§ Selected text

-.-.-

Dask Nunique bug under dask 2024.2.1 #10982

frbelotto · 2024-03-07T03:50:10Z

Hello guys,
Take this CSV as an example dataframe. I am sorry but I could set an example dataframe by coding able to reproduce such bug
teste.csv

Now, lets open and execute the query on the example dataframe under dask 2023.10.0:

import dask.dataframe as dd
ddf = dd.read_csv('teste.csv', dtype = {'status':'category', 'produto':'category','parceiro':'category', 
                                            'mci' : 'Int32','marca':'category', 'sku' :'string', 'cod_transacao': 'string', 'forma_pagamento':'category',
                                            'gmv' : 'Float32', 'receita' : 'Float32', 'cashback':'Float32'})
base_consumo = ddf.groupby(['mci', 'marca'], dropna=False, observed=True)['marca'].nunique().to_frame()
base_consumo.head()

Runs ok!

Now, lets do the same test under dask 2024.2.1

import dask.dataframe as dd
ddf = dd.read_csv('teste.csv', dtype = {'status':'category', 'produto':'category','parceiro':'category', 
                                            'mci' : 'Int32','marca':'category', 'sku' :'string', 'cod_transacao': 'string', 'forma_pagamento':'category',
                                            'gmv' : 'Float32', 'receita' : 'Float32', 'cashback':'Float32'})

-.-.-

§ Requests
1) List the column names that the read_csv calls in the bug report assign the 'category' dtype.
2) Reproduce the stretch of the bug report from "Now, lets open" through "base_consumo.head()" word for word.

§ Supplied material
-.-.-

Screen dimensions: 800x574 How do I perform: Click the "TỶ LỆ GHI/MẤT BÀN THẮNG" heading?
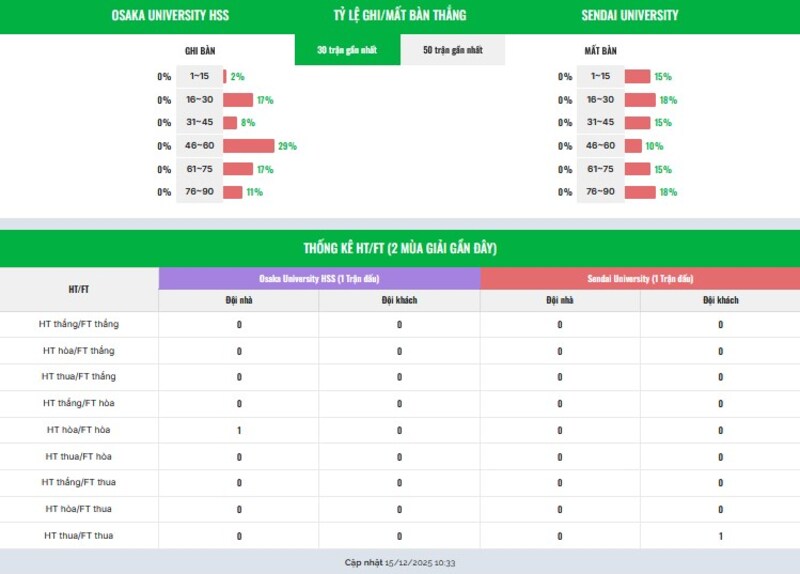click(x=400, y=15)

-.-.-

§ Answers in order
1) status, produto, parceiro, marca, forma_pagamento

2)
Now, lets open and execute the query on the example dataframe under dask 2023.10.0:

import dask.dataframe as dd
ddf = dd.read_csv('teste.csv', dtype = {'status':'category', 'produto':'category','parceiro':'category', 
                                            'mci' : 'Int32','marca':'category', 'sku' :'string', 'cod_transacao': 'string', 'forma_pagamento':'category',
                                            'gmv' : 'Float32', 'receita' : 'Float32', 'cashback':'Float32'})
base_consumo = ddf.groupby(['mci', 'marca'], dropna=False, observed=True)['marca'].nunique().to_frame()
base_consumo.head()